Ringkasan Tugas |
Bisakah Anda menyusun baris dari awal data sampai baris yang memuat "tap(362, 130)" (baris itu ikut dihitung) menjadi daftar bernomor, tanpa baris kosong? Gambar tidak perlu disertakan.

Baris Data |
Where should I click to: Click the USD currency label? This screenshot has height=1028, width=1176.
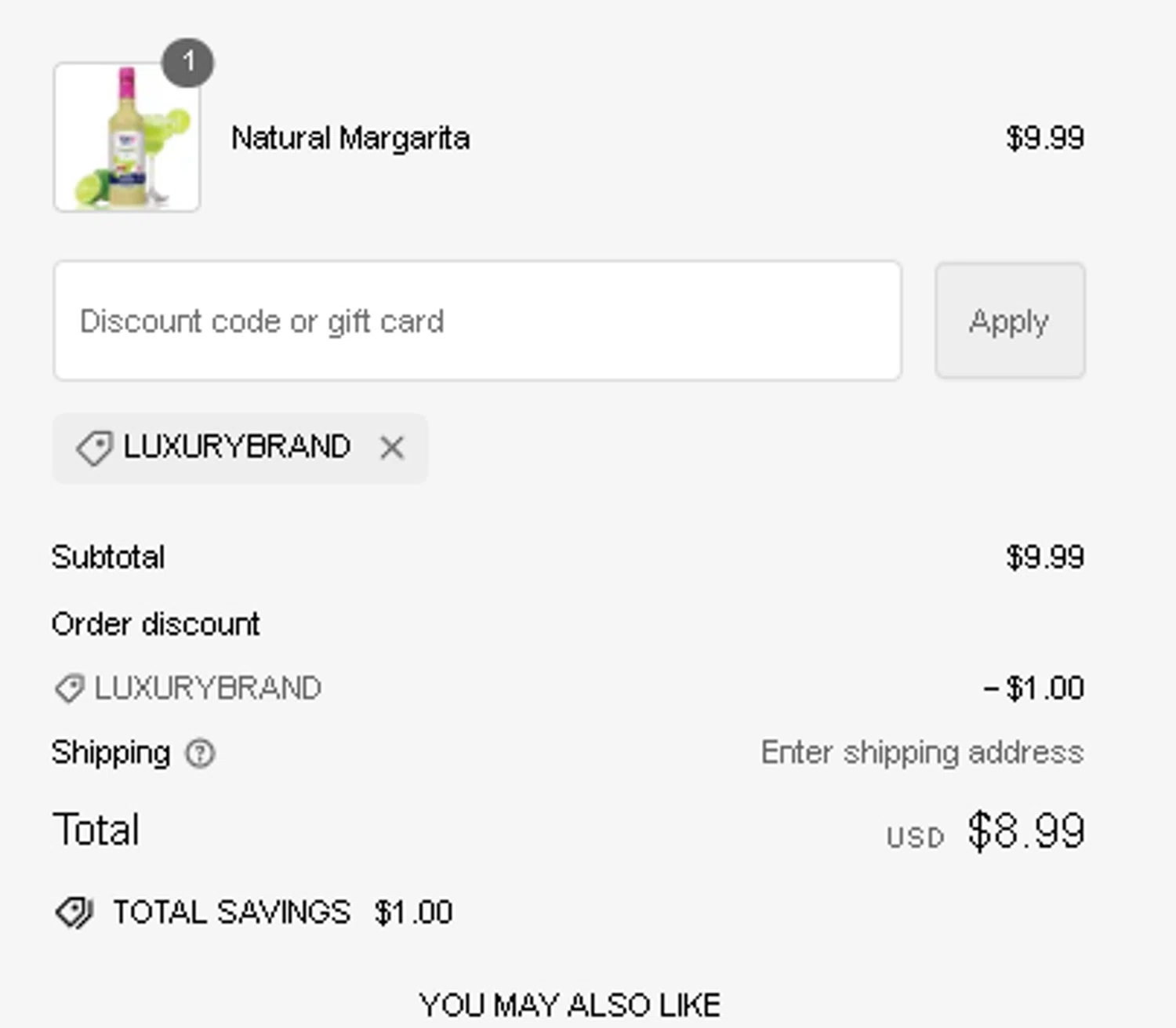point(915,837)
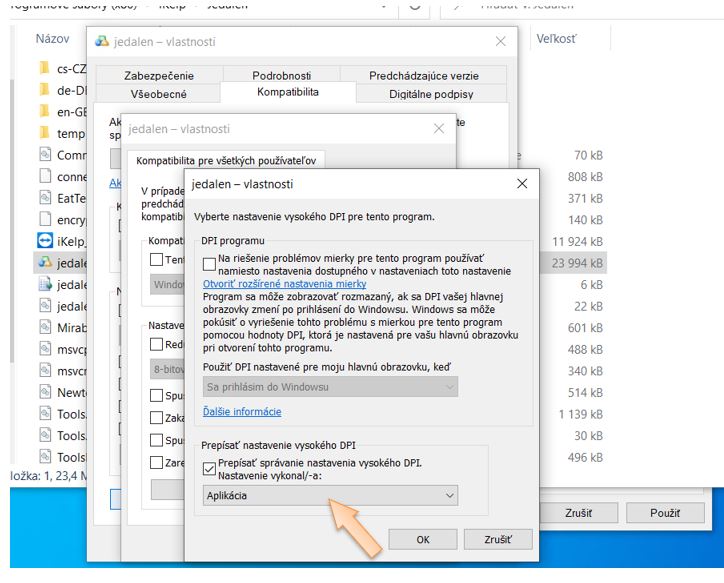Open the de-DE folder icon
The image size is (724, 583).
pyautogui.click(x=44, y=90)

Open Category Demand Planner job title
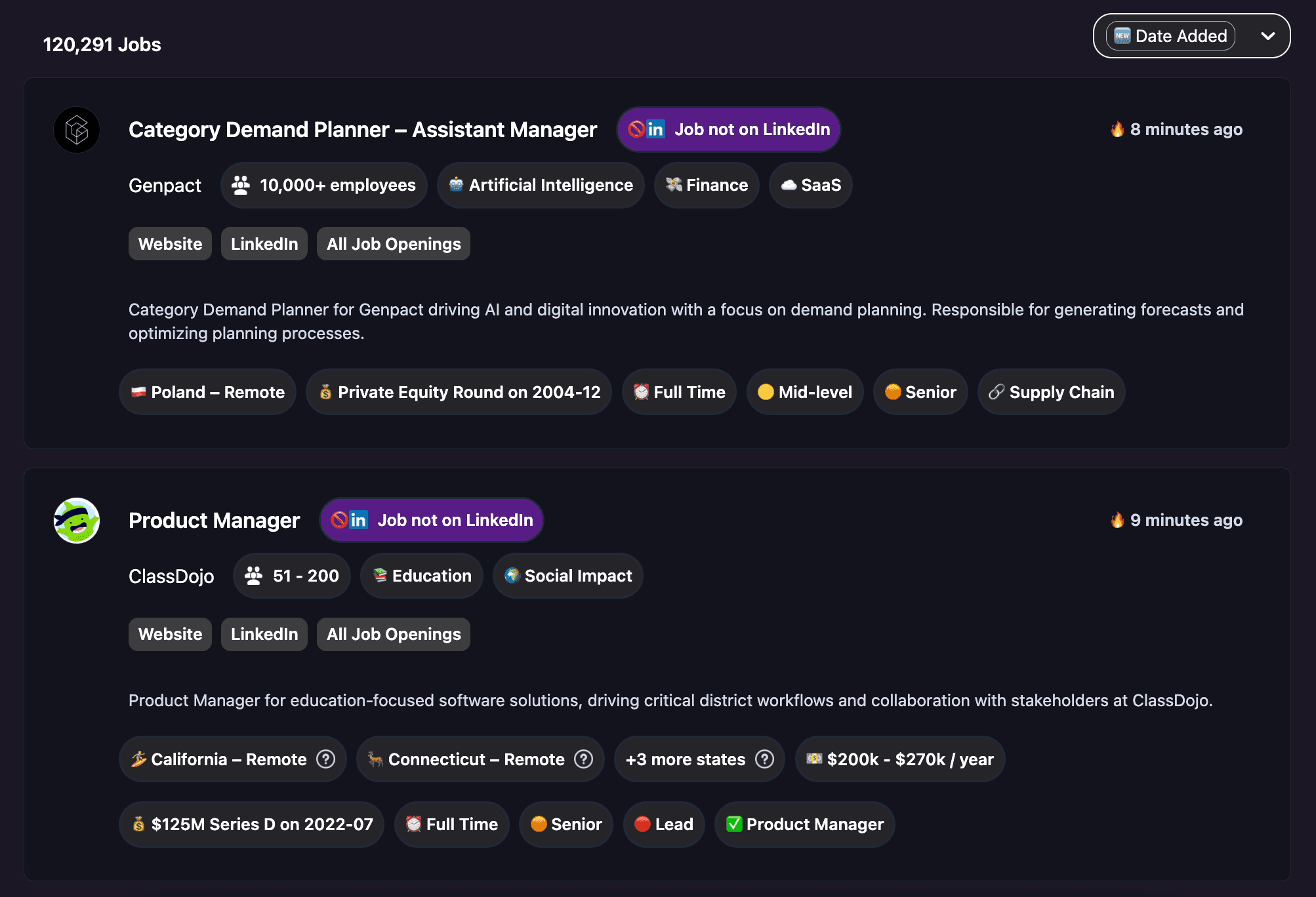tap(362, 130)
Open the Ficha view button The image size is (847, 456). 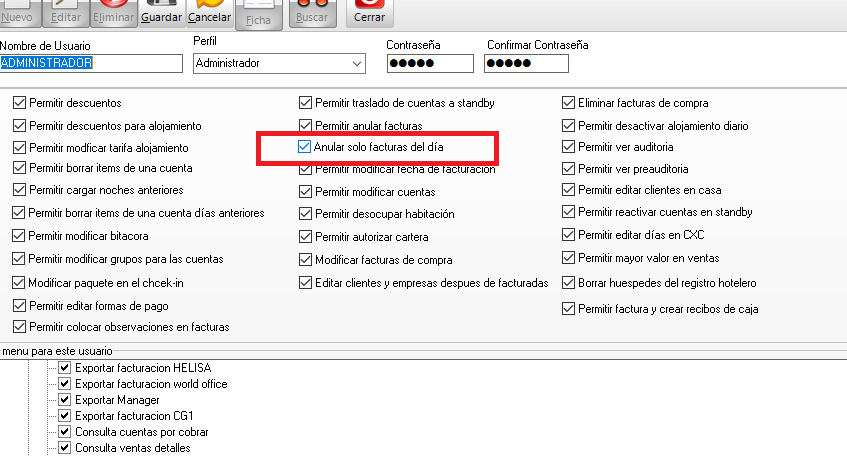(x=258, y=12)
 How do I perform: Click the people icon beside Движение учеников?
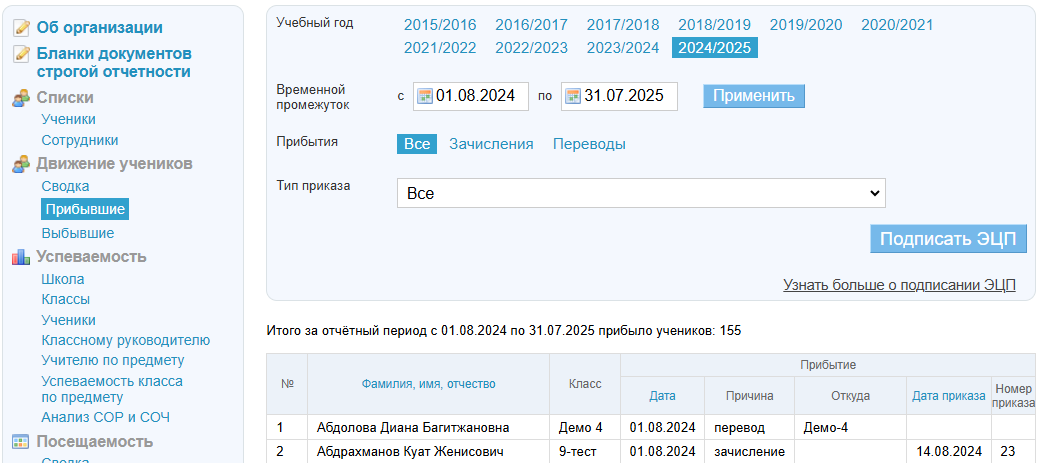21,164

Hasil Tugas |
1. Where should I click to: Click the USD currency label? This screenshot has height=1028, width=1176.
2. point(915,837)
3. Open the de-DE folder icon
4. The image size is (724, 583).
5. pyautogui.click(x=44, y=90)
6. Open Category Demand Planner job title
7. tap(362, 130)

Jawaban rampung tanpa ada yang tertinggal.